Background: The physiological role of Rab11a in mouse embryogenesis has not been fully studied. Results: Using a Rab11a(null) mouse allele, the transport of multiple membrane-associated and soluble cargos was analyzed in mouse blastocysts and MEFs. Conclusion: Rab11a ablation impairs mouse blastocyst development and the secretion of soluble matrix metalloproteinases. Significance:In vivo functions of Rab11a in mouse fetal development and soluble MMP secretion were uncovered. Rab11a has been conceived as a prominent regulatory component of the recycling endosome, which acts as a nexus in the endo- and exocytotic networks. The precise in vivo role of Rab11a in mouse embryonic development is unknown. We globally ablated Rab11a and examined the phenotypic and molecular outcomes in Rab11a(null) blastocysts and mouse embryonic fibroblasts.

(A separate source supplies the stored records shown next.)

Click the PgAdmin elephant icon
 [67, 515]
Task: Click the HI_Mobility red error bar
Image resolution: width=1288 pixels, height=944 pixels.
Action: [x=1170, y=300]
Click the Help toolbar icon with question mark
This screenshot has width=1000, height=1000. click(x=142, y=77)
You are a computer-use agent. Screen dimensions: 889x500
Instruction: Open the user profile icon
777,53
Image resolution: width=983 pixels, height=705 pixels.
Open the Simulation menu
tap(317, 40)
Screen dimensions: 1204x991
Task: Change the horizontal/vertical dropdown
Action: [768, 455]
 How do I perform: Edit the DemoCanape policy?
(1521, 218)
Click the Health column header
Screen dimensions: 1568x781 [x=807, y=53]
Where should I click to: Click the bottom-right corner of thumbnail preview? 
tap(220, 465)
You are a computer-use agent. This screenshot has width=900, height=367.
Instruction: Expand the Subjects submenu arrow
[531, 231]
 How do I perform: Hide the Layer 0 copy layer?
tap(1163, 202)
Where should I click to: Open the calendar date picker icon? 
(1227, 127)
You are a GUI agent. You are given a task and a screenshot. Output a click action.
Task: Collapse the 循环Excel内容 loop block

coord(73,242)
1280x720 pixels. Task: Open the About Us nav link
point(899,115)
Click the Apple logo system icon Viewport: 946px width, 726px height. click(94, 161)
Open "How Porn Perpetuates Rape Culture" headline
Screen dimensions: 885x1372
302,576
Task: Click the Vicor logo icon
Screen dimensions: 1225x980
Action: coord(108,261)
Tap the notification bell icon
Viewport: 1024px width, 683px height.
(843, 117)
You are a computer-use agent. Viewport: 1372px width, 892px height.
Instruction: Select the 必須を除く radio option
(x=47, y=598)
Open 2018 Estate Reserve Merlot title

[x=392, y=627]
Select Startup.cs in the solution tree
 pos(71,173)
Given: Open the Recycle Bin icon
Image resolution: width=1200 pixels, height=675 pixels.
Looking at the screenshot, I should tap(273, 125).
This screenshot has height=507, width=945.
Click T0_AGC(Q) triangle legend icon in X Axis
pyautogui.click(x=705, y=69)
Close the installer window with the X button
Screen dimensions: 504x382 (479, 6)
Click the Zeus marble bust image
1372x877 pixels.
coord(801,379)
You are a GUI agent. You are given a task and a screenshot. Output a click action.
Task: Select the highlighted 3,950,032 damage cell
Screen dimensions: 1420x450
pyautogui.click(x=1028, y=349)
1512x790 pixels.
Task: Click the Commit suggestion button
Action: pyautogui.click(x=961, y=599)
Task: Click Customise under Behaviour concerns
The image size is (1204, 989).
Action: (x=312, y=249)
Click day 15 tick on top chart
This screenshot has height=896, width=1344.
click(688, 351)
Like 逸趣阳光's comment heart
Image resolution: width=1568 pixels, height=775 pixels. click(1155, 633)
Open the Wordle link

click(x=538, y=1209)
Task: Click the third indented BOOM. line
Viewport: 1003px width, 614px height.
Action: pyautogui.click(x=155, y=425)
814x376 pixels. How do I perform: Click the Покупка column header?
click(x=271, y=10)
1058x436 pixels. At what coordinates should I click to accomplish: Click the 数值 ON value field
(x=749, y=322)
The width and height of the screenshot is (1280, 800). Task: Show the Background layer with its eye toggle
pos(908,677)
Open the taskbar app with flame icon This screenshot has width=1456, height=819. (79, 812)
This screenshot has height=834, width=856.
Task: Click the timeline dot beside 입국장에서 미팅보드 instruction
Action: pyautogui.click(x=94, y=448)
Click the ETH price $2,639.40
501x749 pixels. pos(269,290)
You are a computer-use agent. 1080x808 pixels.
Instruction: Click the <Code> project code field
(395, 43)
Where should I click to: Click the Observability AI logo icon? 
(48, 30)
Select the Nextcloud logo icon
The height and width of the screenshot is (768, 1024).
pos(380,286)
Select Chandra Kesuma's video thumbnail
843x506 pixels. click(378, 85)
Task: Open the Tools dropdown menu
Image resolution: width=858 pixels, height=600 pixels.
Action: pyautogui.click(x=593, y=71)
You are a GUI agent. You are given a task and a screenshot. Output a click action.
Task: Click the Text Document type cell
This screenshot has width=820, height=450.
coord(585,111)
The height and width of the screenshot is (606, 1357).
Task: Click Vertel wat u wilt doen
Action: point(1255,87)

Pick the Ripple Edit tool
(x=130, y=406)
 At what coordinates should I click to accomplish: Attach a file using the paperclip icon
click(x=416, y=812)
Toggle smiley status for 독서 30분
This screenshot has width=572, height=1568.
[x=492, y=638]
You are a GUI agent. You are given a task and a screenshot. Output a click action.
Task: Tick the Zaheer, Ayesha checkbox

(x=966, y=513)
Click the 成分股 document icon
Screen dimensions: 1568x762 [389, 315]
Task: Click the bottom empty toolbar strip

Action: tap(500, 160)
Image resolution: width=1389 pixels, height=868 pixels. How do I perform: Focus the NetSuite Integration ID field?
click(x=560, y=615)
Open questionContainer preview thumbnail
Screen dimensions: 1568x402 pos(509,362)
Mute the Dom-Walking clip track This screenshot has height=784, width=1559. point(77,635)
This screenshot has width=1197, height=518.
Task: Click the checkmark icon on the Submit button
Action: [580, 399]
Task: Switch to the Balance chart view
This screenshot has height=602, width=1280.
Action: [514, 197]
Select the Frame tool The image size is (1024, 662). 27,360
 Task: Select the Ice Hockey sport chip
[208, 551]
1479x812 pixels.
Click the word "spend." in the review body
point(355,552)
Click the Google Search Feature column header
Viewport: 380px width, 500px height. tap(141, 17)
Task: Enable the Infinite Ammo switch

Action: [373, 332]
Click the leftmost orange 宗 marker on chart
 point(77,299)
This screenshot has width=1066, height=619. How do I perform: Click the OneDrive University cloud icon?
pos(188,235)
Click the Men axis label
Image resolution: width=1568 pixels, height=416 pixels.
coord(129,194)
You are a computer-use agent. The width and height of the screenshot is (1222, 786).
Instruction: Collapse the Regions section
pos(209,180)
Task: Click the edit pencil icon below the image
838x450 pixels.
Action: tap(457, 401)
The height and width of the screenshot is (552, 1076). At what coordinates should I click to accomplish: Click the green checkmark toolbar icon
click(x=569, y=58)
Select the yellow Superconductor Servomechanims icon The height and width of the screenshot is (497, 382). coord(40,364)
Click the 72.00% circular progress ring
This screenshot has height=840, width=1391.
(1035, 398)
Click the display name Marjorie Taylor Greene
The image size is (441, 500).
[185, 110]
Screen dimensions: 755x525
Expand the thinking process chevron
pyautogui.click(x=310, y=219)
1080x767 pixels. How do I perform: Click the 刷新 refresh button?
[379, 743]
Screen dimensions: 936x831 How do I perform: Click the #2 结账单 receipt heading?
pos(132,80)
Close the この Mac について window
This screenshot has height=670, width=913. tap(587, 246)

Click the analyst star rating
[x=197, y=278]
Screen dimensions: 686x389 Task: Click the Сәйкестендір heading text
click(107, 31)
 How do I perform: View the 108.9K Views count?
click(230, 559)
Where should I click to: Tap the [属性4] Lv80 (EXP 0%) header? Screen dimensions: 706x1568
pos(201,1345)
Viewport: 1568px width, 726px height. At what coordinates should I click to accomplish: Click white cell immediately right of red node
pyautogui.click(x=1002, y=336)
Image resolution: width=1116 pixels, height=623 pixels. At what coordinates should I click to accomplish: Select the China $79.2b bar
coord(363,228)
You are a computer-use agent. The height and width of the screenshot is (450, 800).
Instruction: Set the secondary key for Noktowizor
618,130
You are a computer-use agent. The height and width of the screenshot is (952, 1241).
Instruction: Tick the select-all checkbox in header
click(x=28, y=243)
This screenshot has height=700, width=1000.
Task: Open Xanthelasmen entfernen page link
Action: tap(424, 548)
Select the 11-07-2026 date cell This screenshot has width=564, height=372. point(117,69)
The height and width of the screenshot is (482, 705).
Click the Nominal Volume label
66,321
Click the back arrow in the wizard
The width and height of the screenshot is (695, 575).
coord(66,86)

Using multiple trafficking assays and complementation analyses, we determined, among multiple important membrane-associated and soluble cargos, the critical contribution of Rab11a vesicular traffic to the secretion of multiple soluble MMPs. Rab11a(null) embryos were able to properly form normal blastocysts but died at peri-implantation stages. Our data suggest that Rab11a critically controls mouse blastocyst development and soluble matrix metalloproteinase secretion.